Part of me wants to launch into a discussion about the fact that Nikka Costa should have blown up much more than she did a decade ago, but that’s another discussion for another post.
For this edition of Songs in the Key of Life, we have the title track from Nikka Costa’s 2005 album Can’tneverdidnothin’. The album is a notable followup to 2001’s Everybody Got Their Something – an easily digestible blend of funky rock/pop carried by Costa’s fantastic vocals.
Although released in 2005, I didn’t pick up the album for another year or two. While there are a number of great tracks on the the disc, the title track is the clear standout in both lyric and musicianship.
As I recall, I first heard the song roundabouts 2006-2007, a time wherein the track took on personal significance on two levels.
First, then in my mid-20s and spending much of my time sitting in seminar rooms or office chairs, I was struggling to incorporate an exercise regimen into my routine. For about two years, I had an ongoing on again/off again relationship with running. With some mild motivation and the desire to do something good for my mind and body, I’d set out to fix such a routine. Within two weeks, I’d inevitably give up, offering a litany of excuses. “It’s too cold. It’s too early. It’s too late. I’m too tired. I don’t have time.” This song was one that helped me to get over the hump.

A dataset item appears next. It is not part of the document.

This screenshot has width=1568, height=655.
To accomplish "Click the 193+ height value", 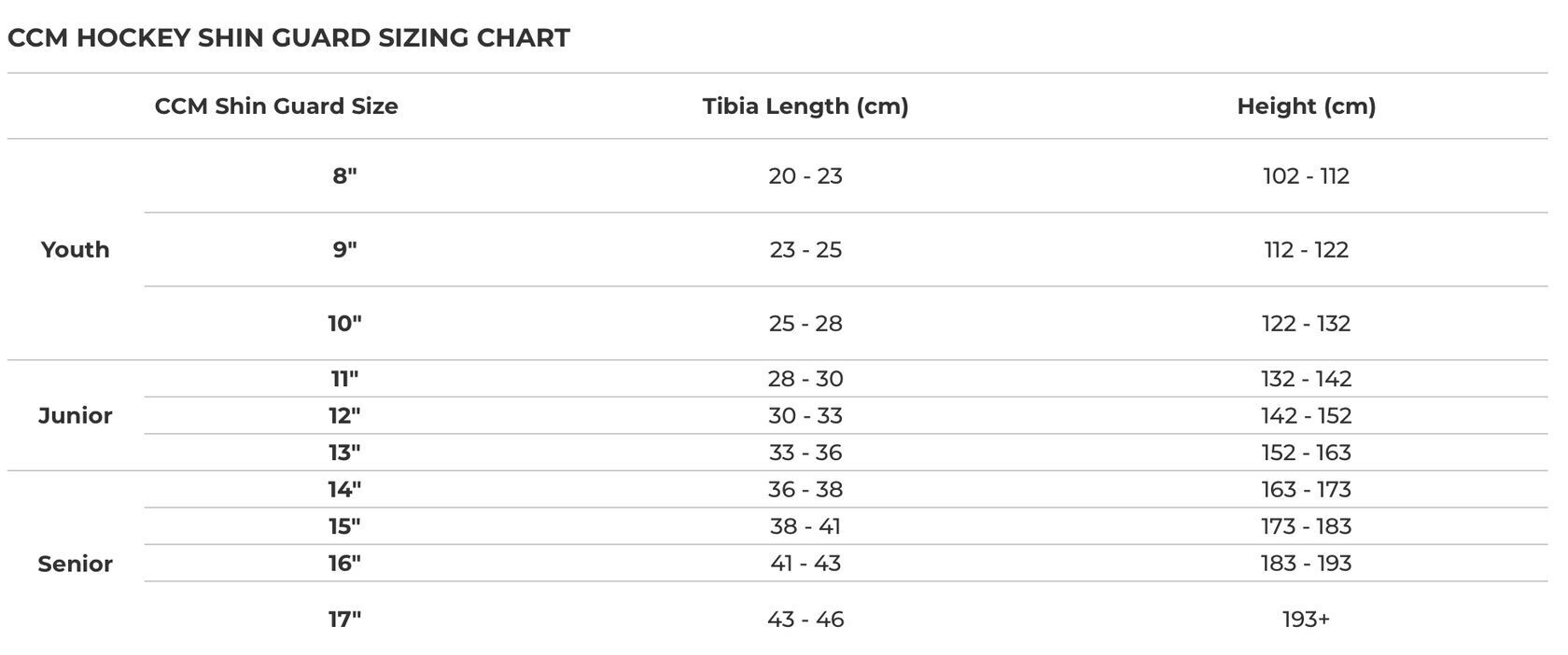I will (1306, 619).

‘Cause there’s a whole lotta nothin’ goin’ on for too long
‘Cause the time isn’t right
‘Cause it feels all wrong
My most common excuse was likely the matter of time. Teaching 2-3 courses, taking 9 credits worth of graduate work, immersing myself in my studies, and trying to establish a research agenda on top of life in general, it was all too easy to resign myself to simply not having the time to burn a few calories. Unintentionally echoing the above stanza, a friend shamed me by saying, “It isn’t about having time, it’s about making time.” That’s entirely true, and it always echoes in my brain when Nikka puts it into her own words.
It doesn’t need to be about fitness of course (though I have to say, the prominent fuzz bass and Abe Laboriel Jr.’s driving, syncopated rhythm make for a great cardio soundtrack). It’s about not just setting goals, but working to achieve them.

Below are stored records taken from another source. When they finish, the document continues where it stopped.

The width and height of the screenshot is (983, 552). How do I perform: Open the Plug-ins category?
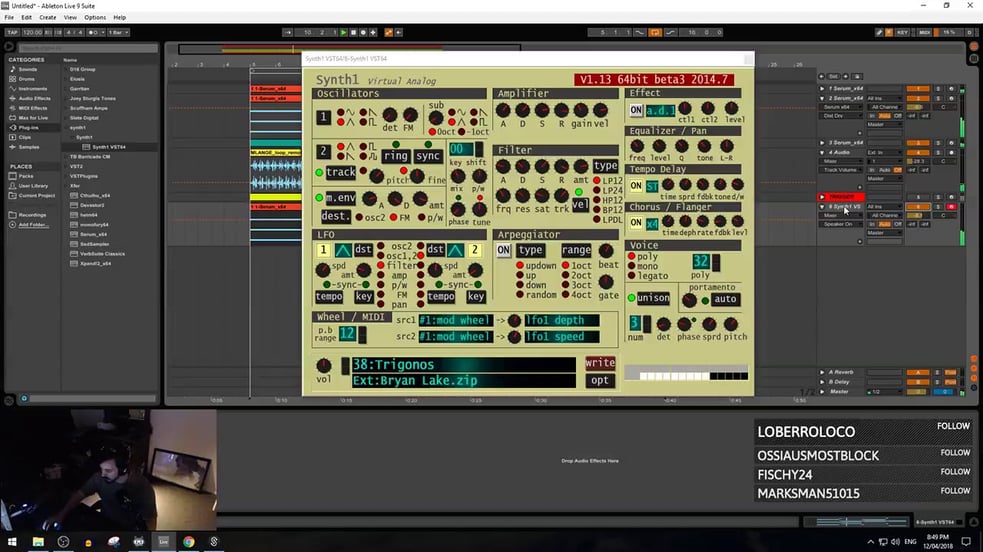point(29,127)
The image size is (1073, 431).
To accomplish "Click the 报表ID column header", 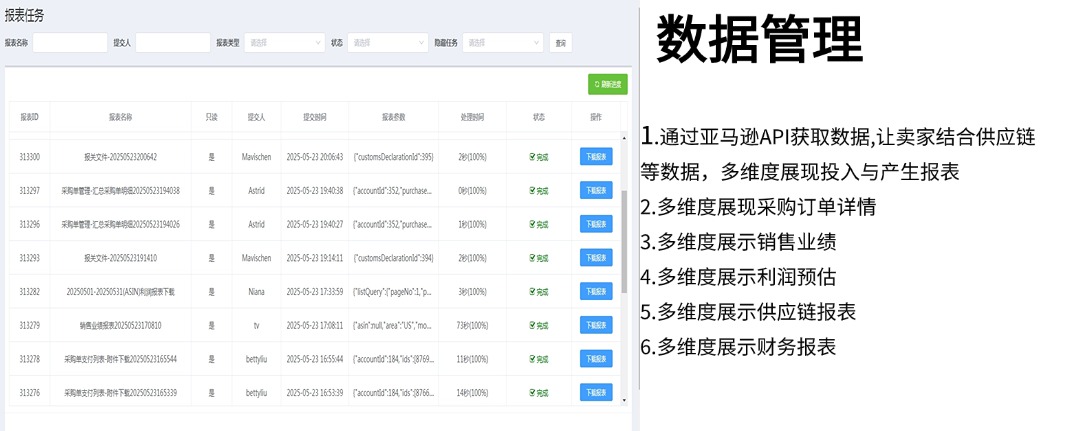I will [29, 117].
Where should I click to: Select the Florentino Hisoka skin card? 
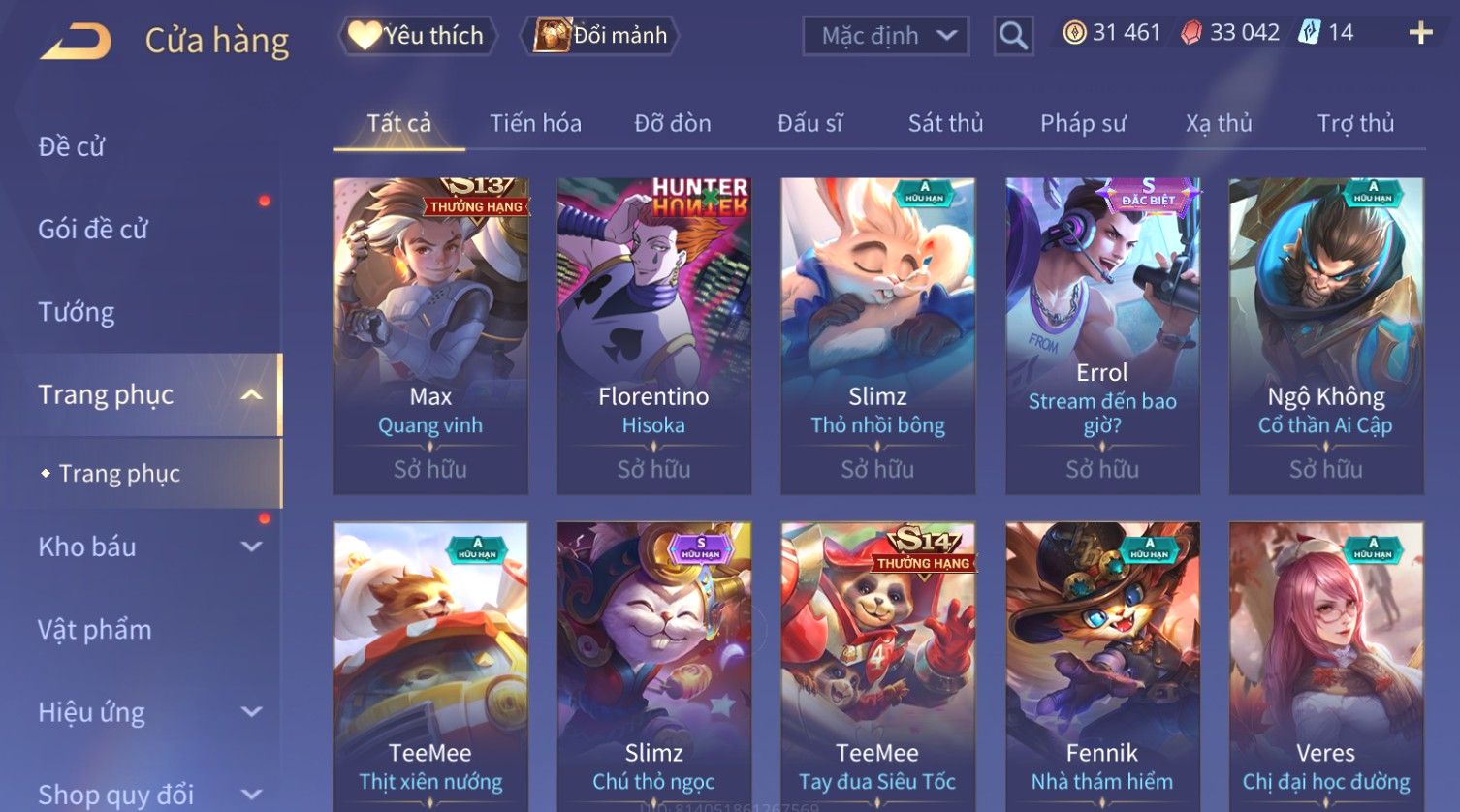coord(653,335)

Instead you ridin’ bitch till the tables turn
Till you get your check
Till your luck returns
How are you expecting to find your way
With shoulda woulda coulda coming out your face
There was a great piece in the Chronicle of Higher Ed a while back (“You Will Not Reject Me, I Will Reject Me“) about the anxiety-induced fears that many graduate students harbor regarding jobs, publication opportunities and the like. I’ve seen it in some of my graduate students, and I’ve certainly seen it in myself. Crippled by the fear of rejection or failure, we’re pretty good at making excuses for not pursuing opportunities, in essence denying ourselves the chance to advance, succeed, evolve. To paraphrase another song, we are at times our own worst enemies. I try to impart upon my students the seemingly obvious but easily obscured fact that for example, you can’t get published if you don’t submit anything for consideration. You can’t get the job if you don’t apply. You can’t maintain the a sedentary lifestyle and simply wish for improved health.

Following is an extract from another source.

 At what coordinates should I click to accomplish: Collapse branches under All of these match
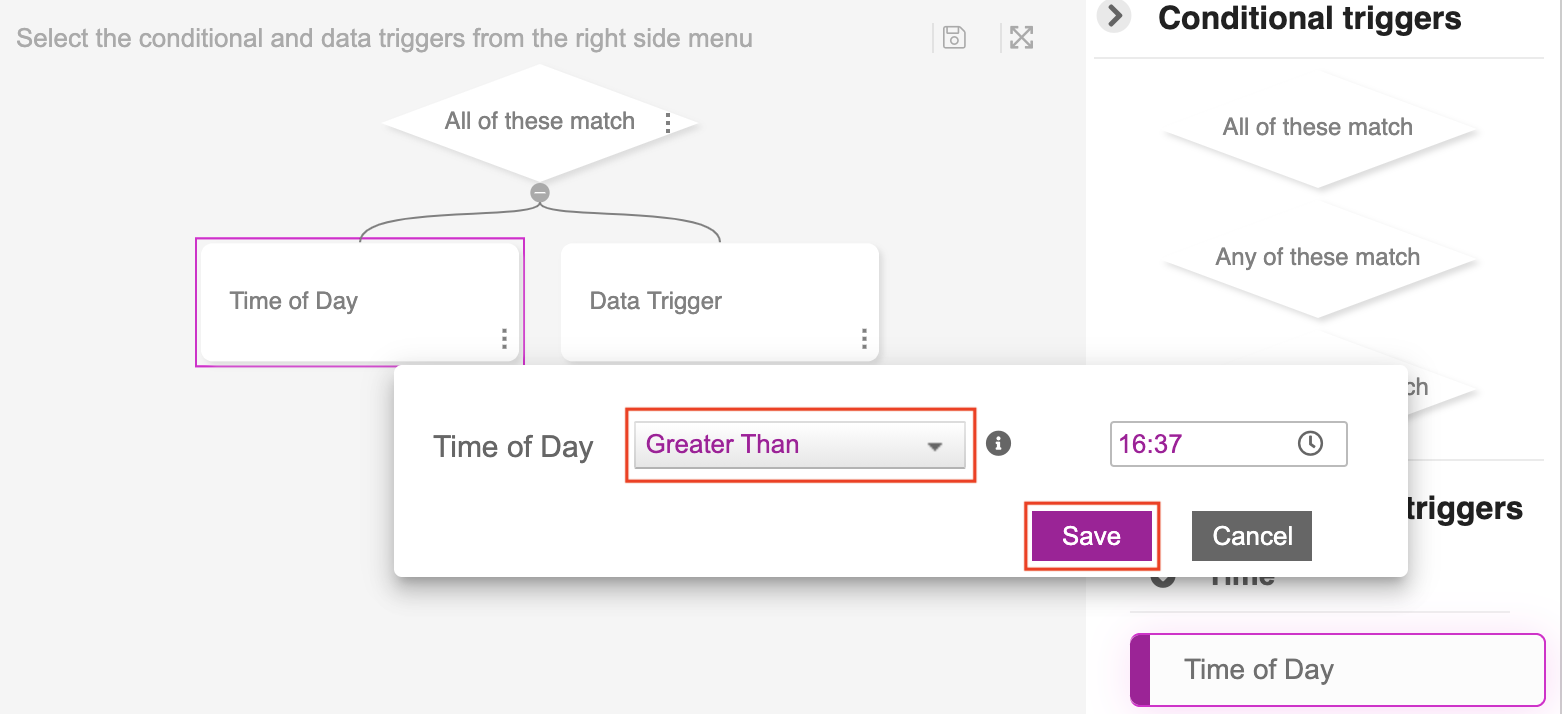click(x=540, y=192)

In short, you can’t sit around waiting for change to happen–you have to be an agent of change.
Nikka of course, puts it even more succinctly:
But ain’t nothin’ doin’ while nothin’s done
Around the same time that “Can’tneverdidnothin'” was kicking my ass into gear, a good friend was diagnosed with cancer. Shortly thereafter, she’d asked for a motivational mix, something that would keep her going through a physically and emotionally draining experience of chemotherapy. “Can’tneverdidnothin'” was an obvious choice for inclusion, and one that said friend praised highly, claiming it had served its purpose. And shit, if a dear friend can soldier through a cancer diagnosis and chemotherapy, lacing up some sneakers and pounding the pavement seems like pretty small potatoes.